Phil Carvalho, owner of Beaumont Wind
Beaumont Wind no longer recommends wind turbines for its residential customers because the economics don't support it. You have to go too high and spend too much money to get power. A more cost-effective turbine would have to be about 205 feet, and require a one-year wind study. We feel solar is better for residents.
Brian Kelly, Supervisor USF&WS Wyoming field office
Constructing wind farms in core areas, even for research purposes, prior to demonstrating it can be done with no impact to sage grouse, negates the usefulness of the core area concept as a conservation strategy and brings into question whether adequate regulatory mechanisms are in place to protect the species.
Wyoming Governor Dave Freudenthal
As the nation moves to some sort of carbon reduction strategy, no matter our individual perspectives on the topic, the advance of wind and solar energy generation, under the broad label of "green energy," has come to Wyoming with a "gold rush" pace - and almost more concerning - "gold rush" mentality. Seemingly every acre - sage grouse core area, private, state and federal lands, important viewsheds and otherwise - is up for grabs in the interest of "green, carbon-neutral technologies" no matter how truly "brown" the effects are on the land. Functionally, it is like taking a short cut to work through a playground full of school children and claiming "green" as a defense because you were driving a Toyota Prius.
James Lovelock
It seems we are now subject to a campaign that uses social rejection as a force to make us accept industrial-scale wind energy stations across the UK; to call them windfarms is disingenuous. As part of this campaign, the great and the good are hectoring on the moral need to embrace wind energy.
Daniel Pearce
It would be naive to think that green energy ventures were going to run perfectly. But did scientists and public officials not think this through at all?
Hal Graham
It's a constant grinding, whining noise. You walk outside the house and it sounds like planes are in the sky all the time. You wake up at two or three in the morning, and it's impossible to get back to sleep.
William Tucker
The major limitation, of course, is wind's intermittency -- its lack of "dispatchability." Quite simply, you can never count on it.
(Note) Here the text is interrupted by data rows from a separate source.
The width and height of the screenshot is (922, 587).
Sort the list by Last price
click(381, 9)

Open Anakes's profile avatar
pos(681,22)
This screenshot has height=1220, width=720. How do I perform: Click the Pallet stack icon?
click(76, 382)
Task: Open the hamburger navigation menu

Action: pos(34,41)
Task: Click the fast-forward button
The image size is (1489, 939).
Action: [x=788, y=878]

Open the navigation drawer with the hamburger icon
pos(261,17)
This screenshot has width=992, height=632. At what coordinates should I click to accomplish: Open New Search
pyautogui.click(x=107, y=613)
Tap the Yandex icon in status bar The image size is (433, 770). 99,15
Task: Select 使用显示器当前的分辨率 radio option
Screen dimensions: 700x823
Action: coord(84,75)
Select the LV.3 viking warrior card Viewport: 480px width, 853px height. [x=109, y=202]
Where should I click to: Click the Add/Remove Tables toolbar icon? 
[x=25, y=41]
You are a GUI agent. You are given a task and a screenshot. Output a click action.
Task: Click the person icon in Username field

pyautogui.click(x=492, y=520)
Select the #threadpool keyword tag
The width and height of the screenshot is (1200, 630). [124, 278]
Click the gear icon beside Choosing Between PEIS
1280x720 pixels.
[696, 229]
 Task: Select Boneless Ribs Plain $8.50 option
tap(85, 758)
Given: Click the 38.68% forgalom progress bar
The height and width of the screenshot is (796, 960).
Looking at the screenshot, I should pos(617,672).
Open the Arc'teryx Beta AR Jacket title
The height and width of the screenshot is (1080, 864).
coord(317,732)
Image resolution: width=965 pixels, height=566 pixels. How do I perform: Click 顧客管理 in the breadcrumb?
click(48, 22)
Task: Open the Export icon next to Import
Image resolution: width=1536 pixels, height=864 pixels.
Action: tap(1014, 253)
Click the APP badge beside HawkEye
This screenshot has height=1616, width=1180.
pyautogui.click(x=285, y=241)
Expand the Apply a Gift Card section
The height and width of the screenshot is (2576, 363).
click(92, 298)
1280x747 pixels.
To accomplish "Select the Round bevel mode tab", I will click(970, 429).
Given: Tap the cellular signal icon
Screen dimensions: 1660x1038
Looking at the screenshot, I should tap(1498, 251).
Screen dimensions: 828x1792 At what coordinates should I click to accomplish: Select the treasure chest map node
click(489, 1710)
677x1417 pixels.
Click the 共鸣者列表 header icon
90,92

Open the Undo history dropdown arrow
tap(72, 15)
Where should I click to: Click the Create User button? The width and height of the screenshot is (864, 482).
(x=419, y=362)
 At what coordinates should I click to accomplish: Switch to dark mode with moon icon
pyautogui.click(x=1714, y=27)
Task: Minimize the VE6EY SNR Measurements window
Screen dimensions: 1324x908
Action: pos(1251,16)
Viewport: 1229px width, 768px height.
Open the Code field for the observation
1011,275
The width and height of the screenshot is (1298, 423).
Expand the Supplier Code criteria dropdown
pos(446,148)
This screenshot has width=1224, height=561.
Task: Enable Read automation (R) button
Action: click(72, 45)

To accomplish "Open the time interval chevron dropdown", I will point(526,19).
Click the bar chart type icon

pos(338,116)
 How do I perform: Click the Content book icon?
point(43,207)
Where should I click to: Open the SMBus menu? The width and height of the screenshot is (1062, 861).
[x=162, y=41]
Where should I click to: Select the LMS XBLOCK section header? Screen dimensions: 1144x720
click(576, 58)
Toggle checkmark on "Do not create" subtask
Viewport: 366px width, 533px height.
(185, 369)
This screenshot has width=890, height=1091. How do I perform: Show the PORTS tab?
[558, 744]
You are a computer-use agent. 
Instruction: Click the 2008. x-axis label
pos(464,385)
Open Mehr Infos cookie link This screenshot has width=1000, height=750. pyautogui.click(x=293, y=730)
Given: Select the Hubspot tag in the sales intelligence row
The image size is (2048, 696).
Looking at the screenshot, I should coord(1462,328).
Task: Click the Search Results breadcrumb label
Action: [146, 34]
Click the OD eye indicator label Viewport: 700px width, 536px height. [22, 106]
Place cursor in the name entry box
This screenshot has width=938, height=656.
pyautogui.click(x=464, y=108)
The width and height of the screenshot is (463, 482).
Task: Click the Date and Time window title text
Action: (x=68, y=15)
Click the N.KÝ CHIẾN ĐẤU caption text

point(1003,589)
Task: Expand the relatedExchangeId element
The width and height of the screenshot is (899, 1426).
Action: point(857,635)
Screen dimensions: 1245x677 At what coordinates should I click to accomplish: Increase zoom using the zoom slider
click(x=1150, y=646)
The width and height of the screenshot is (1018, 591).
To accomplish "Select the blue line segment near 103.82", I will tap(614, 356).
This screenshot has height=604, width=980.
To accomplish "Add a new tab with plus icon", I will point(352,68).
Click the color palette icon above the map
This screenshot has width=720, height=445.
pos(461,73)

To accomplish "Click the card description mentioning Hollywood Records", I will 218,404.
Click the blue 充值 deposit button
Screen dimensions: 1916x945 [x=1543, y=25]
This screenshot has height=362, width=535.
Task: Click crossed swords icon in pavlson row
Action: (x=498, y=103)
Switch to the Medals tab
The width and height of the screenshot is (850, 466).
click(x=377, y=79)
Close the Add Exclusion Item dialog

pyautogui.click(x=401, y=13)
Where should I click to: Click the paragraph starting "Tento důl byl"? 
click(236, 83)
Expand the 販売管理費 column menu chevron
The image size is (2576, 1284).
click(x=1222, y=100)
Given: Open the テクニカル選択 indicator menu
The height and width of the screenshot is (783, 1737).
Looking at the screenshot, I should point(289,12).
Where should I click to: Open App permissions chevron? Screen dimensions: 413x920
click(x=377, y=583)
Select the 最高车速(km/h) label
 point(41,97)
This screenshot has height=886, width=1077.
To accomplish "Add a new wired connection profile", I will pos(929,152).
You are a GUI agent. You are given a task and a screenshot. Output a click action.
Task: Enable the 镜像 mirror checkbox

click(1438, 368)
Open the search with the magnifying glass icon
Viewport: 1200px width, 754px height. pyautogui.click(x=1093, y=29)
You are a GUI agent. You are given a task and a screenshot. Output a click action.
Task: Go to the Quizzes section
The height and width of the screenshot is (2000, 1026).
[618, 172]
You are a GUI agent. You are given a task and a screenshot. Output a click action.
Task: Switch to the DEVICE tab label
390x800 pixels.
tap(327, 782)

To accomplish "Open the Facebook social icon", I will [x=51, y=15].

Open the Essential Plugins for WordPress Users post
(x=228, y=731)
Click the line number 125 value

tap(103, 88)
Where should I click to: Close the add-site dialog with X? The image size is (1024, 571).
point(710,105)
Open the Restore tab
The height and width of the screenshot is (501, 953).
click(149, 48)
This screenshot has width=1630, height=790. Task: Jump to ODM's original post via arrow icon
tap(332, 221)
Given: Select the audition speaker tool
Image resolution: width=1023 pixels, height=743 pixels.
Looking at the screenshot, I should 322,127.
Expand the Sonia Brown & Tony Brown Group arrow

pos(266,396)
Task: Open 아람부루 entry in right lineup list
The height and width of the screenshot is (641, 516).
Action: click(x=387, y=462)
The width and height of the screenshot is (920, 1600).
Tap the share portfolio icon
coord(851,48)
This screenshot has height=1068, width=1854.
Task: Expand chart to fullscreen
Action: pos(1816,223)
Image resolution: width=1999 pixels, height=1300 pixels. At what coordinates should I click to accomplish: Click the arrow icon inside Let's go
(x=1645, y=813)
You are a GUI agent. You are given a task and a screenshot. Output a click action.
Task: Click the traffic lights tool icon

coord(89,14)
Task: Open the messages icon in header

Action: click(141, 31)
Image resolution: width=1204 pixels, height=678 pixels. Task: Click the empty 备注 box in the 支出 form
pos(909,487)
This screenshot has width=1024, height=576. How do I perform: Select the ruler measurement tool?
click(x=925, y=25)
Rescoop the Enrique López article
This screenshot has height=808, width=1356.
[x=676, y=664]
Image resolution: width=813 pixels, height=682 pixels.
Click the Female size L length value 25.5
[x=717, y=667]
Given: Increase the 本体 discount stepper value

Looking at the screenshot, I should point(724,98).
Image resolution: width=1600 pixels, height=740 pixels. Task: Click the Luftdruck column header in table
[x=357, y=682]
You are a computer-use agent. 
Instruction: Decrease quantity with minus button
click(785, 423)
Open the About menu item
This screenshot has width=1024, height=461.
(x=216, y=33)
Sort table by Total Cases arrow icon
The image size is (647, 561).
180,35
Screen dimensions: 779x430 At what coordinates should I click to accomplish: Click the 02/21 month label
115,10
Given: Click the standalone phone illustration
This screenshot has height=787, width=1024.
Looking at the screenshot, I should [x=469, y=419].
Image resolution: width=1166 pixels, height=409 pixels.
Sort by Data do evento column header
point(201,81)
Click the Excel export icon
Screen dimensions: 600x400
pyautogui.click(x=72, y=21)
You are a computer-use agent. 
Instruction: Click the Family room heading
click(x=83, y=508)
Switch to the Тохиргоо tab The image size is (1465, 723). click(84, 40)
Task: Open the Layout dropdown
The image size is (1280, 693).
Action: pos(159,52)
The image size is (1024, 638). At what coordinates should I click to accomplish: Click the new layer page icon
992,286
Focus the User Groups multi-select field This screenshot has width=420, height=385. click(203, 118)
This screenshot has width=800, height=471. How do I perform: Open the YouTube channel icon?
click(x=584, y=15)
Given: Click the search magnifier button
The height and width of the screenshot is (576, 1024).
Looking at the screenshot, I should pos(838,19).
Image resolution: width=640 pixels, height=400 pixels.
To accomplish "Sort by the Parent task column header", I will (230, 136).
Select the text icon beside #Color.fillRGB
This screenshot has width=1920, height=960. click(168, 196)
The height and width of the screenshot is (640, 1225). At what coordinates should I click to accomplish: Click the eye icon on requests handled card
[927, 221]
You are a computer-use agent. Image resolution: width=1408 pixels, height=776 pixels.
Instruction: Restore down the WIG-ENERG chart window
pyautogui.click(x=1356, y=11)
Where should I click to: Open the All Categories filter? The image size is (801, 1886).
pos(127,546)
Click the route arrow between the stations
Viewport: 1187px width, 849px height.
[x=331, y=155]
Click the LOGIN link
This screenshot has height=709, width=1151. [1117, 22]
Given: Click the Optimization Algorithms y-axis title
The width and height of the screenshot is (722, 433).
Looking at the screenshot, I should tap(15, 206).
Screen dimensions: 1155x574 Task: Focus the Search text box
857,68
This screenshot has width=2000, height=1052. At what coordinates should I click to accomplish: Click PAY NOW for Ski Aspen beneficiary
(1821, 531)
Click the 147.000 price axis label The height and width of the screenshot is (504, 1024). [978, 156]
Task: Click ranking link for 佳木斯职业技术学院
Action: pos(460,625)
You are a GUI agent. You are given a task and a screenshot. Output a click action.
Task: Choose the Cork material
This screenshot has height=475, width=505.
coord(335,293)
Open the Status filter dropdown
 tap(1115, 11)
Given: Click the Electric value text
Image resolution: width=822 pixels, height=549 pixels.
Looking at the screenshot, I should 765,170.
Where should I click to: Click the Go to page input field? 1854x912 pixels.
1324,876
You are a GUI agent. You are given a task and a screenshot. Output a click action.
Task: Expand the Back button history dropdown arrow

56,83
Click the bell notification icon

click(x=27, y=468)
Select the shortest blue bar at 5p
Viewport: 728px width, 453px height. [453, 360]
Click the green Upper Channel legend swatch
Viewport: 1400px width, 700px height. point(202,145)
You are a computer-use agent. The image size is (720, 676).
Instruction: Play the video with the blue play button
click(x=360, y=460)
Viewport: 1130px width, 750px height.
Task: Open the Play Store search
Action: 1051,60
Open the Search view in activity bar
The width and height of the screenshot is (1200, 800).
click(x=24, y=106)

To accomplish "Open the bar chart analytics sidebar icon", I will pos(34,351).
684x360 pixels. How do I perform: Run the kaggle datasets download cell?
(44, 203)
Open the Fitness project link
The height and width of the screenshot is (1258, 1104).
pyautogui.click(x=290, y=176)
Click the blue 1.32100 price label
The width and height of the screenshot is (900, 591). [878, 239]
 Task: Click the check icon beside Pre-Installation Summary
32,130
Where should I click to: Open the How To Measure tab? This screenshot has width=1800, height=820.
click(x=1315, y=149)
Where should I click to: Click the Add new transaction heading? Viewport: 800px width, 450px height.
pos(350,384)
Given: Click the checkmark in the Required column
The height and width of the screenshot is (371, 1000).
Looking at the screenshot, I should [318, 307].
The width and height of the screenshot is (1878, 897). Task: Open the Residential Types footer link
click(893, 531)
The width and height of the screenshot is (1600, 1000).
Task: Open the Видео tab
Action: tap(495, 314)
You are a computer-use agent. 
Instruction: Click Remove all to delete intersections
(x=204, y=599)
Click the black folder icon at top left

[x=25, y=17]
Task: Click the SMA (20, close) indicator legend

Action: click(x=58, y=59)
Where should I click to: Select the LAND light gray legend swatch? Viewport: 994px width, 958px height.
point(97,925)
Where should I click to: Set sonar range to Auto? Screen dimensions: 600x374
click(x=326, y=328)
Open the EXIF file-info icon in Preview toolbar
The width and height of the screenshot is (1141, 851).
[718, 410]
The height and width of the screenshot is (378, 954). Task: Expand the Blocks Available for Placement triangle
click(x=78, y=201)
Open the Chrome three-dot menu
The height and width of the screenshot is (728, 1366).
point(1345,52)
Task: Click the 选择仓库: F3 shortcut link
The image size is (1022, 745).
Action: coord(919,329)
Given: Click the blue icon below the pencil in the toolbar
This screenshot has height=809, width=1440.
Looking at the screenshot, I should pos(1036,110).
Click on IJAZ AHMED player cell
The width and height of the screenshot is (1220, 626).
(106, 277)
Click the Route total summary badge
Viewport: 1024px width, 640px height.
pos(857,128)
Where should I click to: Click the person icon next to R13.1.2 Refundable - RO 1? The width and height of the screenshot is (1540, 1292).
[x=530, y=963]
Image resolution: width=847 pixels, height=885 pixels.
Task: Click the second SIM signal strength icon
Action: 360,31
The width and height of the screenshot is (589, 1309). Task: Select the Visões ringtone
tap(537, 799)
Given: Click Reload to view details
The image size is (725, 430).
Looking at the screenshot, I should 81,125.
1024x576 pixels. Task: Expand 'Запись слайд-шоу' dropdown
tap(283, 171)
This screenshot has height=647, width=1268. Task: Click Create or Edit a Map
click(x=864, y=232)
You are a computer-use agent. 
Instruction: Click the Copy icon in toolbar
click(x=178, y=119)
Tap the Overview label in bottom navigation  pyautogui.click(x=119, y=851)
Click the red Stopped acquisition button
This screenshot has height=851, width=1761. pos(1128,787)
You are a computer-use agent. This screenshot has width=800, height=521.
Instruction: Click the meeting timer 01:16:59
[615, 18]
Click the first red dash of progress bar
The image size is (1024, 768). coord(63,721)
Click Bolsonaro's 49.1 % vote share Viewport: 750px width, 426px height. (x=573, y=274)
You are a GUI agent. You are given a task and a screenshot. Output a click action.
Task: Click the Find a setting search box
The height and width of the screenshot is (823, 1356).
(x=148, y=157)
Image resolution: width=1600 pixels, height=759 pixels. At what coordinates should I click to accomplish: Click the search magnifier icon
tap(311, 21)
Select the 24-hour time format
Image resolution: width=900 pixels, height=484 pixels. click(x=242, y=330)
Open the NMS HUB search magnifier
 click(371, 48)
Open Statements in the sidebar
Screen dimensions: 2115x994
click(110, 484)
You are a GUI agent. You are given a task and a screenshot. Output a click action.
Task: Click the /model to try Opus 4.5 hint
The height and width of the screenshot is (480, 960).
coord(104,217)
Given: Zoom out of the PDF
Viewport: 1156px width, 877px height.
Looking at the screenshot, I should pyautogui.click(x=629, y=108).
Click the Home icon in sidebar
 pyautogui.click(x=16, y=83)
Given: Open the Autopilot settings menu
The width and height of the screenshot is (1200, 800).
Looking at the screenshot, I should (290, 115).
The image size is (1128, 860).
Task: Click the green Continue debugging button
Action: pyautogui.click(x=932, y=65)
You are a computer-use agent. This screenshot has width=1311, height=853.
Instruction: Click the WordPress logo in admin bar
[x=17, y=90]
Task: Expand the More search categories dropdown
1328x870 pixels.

You can't even predict it from hour to hour with 100 percent accuracy and the windiest sites can go calm for days.
Ron Asche, President and CEO Nebraska Public Power District
It’s all very speculative at this time, but I believe these mandates will have huge impacts on low and moderate income families, and it could very well make us non competitive in the rest of the world.
Patricia Spindel, resident of Ontario Canada
We are concerned that we are about to become collateral damage in a poorly conceived wind-farm project with questionable returns for the sake of symbolic politics.
Joe Fergus, councillor for Barnard Castle East
What sort of country are we living in if we don't treasure our countryside?
Jeanne Dollinger
The local pride in our mountains is reflected in the recent naming of the newest high school: “Mountain Ridge”. Should it now become “Wind Farm High?”
David Hunt
What am I going to do with a house I can’t live in?
Garret Keizer
… The intestinal tipping point came for me when a contingent of students from Middlebury College (annual tuition and fees $44,330) found both the gas money and the gall to drive to the town of Sheffield (annual per capita income $13,277) in order to lecture the provincials on their responsibility to the earth and its myriad creatures. …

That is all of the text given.